§ **Data section**
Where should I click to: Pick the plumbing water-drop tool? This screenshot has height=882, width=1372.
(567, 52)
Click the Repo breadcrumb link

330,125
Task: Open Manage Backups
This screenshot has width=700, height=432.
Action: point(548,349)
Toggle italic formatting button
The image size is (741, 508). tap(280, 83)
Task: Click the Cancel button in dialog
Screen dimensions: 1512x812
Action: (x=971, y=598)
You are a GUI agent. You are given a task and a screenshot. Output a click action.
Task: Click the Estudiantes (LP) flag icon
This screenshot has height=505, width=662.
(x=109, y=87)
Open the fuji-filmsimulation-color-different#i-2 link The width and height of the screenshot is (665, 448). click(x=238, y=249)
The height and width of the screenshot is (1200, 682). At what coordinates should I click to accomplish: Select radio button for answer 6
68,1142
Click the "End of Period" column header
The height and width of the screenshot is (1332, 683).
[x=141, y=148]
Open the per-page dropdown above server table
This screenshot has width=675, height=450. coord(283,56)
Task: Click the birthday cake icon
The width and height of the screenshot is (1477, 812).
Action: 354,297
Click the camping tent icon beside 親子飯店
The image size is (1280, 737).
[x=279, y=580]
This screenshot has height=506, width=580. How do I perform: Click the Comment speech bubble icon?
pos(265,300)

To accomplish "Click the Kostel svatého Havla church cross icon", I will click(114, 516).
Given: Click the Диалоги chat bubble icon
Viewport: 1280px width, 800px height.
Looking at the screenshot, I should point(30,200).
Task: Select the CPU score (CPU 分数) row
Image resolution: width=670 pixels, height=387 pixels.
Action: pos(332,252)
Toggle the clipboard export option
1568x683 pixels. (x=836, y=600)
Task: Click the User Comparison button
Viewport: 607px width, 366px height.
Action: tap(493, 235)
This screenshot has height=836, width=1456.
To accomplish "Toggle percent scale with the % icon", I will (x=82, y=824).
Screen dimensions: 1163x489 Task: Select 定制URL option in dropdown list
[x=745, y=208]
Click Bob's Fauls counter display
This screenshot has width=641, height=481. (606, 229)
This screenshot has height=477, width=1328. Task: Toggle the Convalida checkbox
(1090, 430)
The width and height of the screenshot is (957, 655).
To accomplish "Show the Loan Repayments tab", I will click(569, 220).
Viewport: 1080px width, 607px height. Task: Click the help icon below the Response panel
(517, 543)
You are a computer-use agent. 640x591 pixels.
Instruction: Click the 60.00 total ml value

§ **Task brief**
Repeat the material word for word, with no line missing.

§ **Response area**
Where should I click to: Pick the plumbing water-drop tool? This screenshot has height=882, width=1372.
(567, 52)
Click the Repo breadcrumb link

330,125
Task: Open Manage Backups
This screenshot has width=700, height=432.
Action: point(548,349)
Toggle italic formatting button
The image size is (741, 508). tap(280, 83)
Task: Click the Cancel button in dialog
Screen dimensions: 1512x812
Action: (x=971, y=598)
You are a GUI agent. You are given a task and a screenshot. Output a click action.
Task: Click the Estudiantes (LP) flag icon
This screenshot has height=505, width=662.
(x=109, y=87)
Open the fuji-filmsimulation-color-different#i-2 link The width and height of the screenshot is (665, 448). click(x=238, y=249)
The height and width of the screenshot is (1200, 682). At what coordinates should I click to accomplish: Select radio button for answer 6
68,1142
Click the "End of Period" column header
The height and width of the screenshot is (1332, 683).
[x=141, y=148]
Open the per-page dropdown above server table
This screenshot has width=675, height=450. coord(283,56)
Task: Click the birthday cake icon
The width and height of the screenshot is (1477, 812).
Action: 354,297
Click the camping tent icon beside 親子飯店
The image size is (1280, 737).
[x=279, y=580]
This screenshot has height=506, width=580. How do I perform: Click the Comment speech bubble icon?
pos(265,300)

To accomplish "Click the Kostel svatého Havla church cross icon", I will click(114, 516).
Given: Click the Диалоги chat bubble icon
Viewport: 1280px width, 800px height.
Looking at the screenshot, I should point(30,200).
Task: Select the CPU score (CPU 分数) row
Image resolution: width=670 pixels, height=387 pixels.
Action: pos(332,252)
Toggle the clipboard export option
1568x683 pixels. (x=836, y=600)
Task: Click the User Comparison button
Viewport: 607px width, 366px height.
Action: tap(493, 235)
This screenshot has height=836, width=1456.
To accomplish "Toggle percent scale with the % icon", I will (x=82, y=824).
Screen dimensions: 1163x489 Task: Select 定制URL option in dropdown list
[x=745, y=208]
Click Bob's Fauls counter display
This screenshot has width=641, height=481. (606, 229)
This screenshot has height=477, width=1328. Task: Toggle the Convalida checkbox
(1090, 430)
The width and height of the screenshot is (957, 655).
To accomplish "Show the Loan Repayments tab", I will click(569, 220).
Viewport: 1080px width, 607px height. Task: Click the help icon below the Response panel
(517, 543)
You are a computer-use agent. 640x591 pixels.
Instruction: Click the 60.00 total ml value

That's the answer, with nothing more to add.